I was reading J. R. R. Tolkein's poem Mythopoeia last night and these lines jumped out at me as luminous and poignant:
All wishes are not idle, nor in vain
fulfilment we devise - for pain is pain,
not for itself to be desired, but ill;
or else to strive or to subdue the will
alike were graceless; and of Evil this
alone is dreadly certain: Evil is.
Blessed are the timid hearts that evil hate,
that quail in its shadow, and yet shut the gate;
that seek no parley, and in guarded room,
though small and bare, upon a clumsy loom
weave tissues gilded by the far-off day
hoped and believed in under Shadow's sway.
(from Tree and Leaf, p. 88)
Thoughts:
1. Tolkein knew that evil is real and personal; note that Evil and Shadow are capitalized to indicate that evil is not merely an abstract force, but subsists in actual, personal beings. Yet, in the first line of the second stanza, "evil" is not capitalized because we are to love the sinner but hate the sin.
2. Evil is mysterious. All that can be said of it is that it is. One thinks of Barth's characterization of sin as the "impossible possibility."
3. In the second of the two stanzas, the words that jumbed out to me were "seek no parley" and "hoped and believed in under Shadow's sway." The former phrase describes the attitude of the one faithful to the King; the latter one describes the serenity of faith in the midst of great evil. Serenity is the opposite of compromise; the more you have of one the less you have of the other.

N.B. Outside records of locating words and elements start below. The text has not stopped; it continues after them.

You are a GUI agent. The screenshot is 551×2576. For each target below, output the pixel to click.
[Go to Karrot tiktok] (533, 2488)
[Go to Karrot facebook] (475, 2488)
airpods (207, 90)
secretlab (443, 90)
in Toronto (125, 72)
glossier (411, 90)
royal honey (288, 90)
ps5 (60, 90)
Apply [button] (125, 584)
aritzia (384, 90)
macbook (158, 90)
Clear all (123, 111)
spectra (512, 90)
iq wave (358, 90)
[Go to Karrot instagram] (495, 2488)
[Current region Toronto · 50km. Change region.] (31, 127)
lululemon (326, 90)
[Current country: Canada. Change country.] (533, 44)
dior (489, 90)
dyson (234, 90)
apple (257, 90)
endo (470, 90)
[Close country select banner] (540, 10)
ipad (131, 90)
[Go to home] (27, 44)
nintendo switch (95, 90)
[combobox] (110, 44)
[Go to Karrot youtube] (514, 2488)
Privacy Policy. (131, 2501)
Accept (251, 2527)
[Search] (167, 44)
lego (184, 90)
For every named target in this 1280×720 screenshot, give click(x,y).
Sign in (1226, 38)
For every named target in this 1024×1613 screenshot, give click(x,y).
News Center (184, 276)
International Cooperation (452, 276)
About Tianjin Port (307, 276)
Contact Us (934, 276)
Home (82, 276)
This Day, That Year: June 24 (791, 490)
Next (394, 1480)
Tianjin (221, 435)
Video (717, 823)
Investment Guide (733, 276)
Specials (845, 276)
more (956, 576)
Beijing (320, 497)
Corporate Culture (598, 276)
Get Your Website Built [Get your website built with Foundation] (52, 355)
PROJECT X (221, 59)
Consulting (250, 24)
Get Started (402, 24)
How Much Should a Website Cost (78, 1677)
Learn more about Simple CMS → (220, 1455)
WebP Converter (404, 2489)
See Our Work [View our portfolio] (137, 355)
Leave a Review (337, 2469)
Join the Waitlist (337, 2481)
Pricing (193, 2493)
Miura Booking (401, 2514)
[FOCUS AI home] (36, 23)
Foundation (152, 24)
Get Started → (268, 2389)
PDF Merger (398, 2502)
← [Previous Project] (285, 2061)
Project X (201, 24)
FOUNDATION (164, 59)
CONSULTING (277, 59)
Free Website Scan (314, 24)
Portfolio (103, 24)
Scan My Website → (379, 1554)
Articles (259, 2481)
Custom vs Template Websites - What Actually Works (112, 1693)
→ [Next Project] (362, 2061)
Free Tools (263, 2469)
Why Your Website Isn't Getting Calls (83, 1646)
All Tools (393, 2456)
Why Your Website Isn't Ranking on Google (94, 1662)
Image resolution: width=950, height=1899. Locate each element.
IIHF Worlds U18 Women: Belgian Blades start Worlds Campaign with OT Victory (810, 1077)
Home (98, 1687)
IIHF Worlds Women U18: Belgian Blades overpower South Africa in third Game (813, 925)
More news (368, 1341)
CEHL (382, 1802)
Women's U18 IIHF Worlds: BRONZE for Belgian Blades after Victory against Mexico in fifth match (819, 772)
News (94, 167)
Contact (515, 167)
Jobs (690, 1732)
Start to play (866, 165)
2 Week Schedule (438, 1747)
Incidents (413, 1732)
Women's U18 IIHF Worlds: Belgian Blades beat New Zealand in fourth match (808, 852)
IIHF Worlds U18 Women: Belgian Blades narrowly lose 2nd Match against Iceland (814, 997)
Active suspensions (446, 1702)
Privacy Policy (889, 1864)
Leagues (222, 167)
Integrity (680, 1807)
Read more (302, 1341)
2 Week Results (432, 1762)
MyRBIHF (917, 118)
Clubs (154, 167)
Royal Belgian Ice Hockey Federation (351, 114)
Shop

4. Would it be too much of a stretch to understand the "gilded tissues" as books, or even blog posts? All I do all day these days is sit in my home study, my "guarded room" timidly writing my book about how believing in God is necessary for a true and enduring humanism. Change the world? What a joke! I'd just like to change myself. We live by hope in the far-off day even under Shadow's sway.